John Adamthwaite

Personal information
- Born: 24 June 1810 Manchester, Lancashire, England
- Died: 7 May 1870 (aged 69) Checkley, Staffordshire, England
- Batting: Unknown

Career statistics
| Competition | First-class |
| Matches | 1 |
| Runs scored | 1 |
| Batting average | 0.50 |
| 100s/50s | –/– |
| Top score | 1 |
| Balls bowled | – |
| Wickets | – |
| Bowling average | – |
| 5 wickets in innings | – |
| 10 wickets in match | – |
| Best bowling | – |
| Catches/stumpings | –/– |
- Source: Cricinfo, 25 July 2013

= John Adamthwaite =

English cricketer (1810–1870)

John Adamthwaite (24 June 1810 – 7 May 1870) was an English first-class cricketer from Manchester, Lancashire. Adamthwaite's batting style is unknown.

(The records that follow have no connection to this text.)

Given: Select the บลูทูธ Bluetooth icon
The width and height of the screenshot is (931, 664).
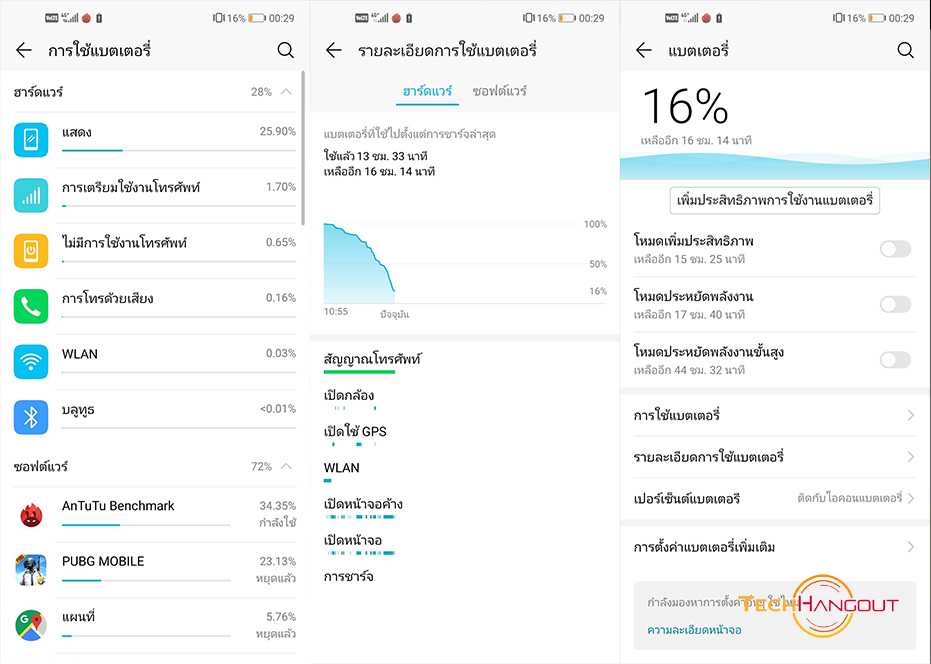Looking at the screenshot, I should point(31,417).
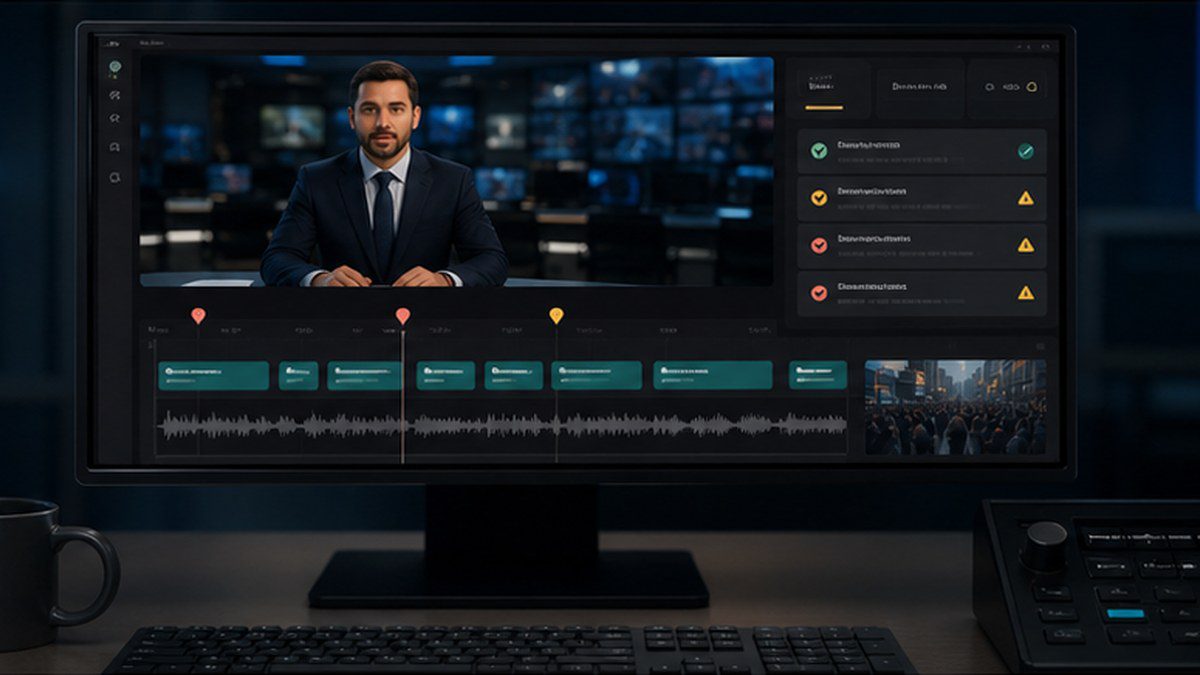Click the warning triangle on the second checklist row
The width and height of the screenshot is (1200, 675).
click(x=1025, y=198)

Adamthwaite made a single first-class appearance for Manchester against Yorkshire in 1845 at Moss Lane, Manchester. In a match which Yorkshire won by an innings and 67 runs, Adamthwaite was dismissed for a single run in Manchester's first-innings by Henry Sampson, while in their second-innings he was dismissed for a duck by John Ibbetson.

He died at Checkley, Staffordshire on 7 May 1870.